__Material supplied__.
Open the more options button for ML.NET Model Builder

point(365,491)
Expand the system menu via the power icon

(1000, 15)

==

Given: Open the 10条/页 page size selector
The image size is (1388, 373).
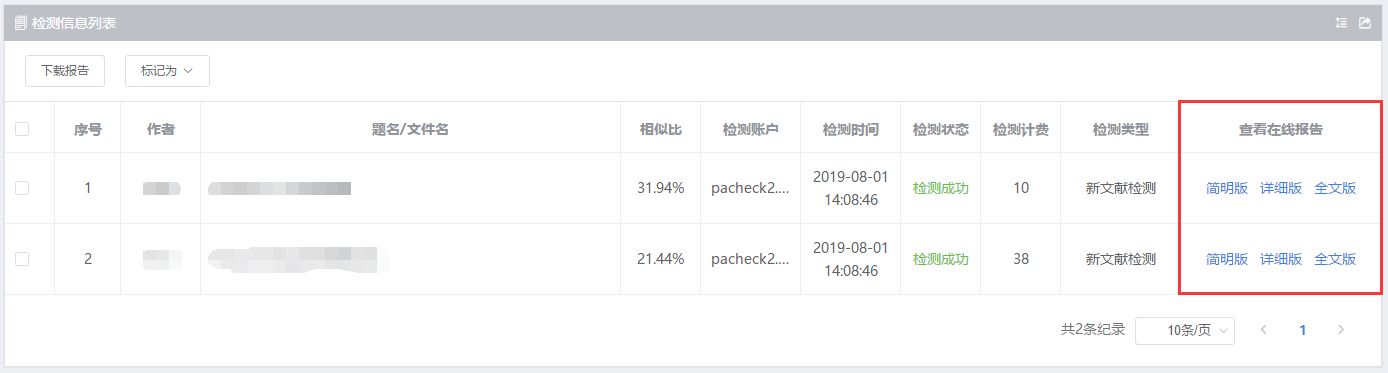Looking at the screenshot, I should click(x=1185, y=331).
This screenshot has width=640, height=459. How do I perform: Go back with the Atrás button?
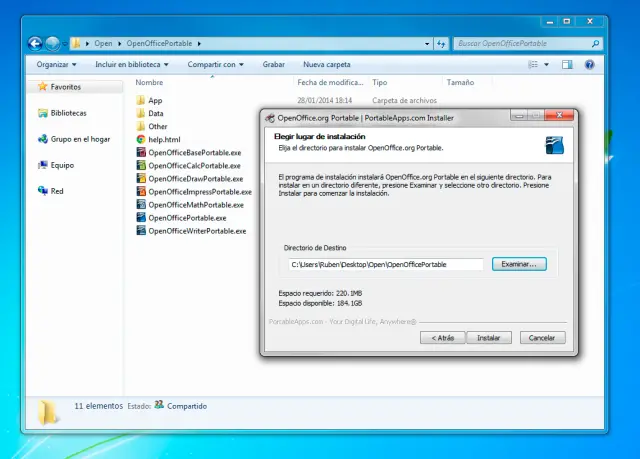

__Assignment__. All that should appear in the answer is the lines above from the line with "Given: Open the 10条/页 page size selector" through the line with "This screenshot has", retyped exactly, pictures left out.

__Answer section__.
Given: Open the 10条/页 page size selector
The image size is (1388, 373).
Looking at the screenshot, I should click(x=1185, y=331).
This screenshot has width=640, height=459. How do I perform: Go back with the Atrás button?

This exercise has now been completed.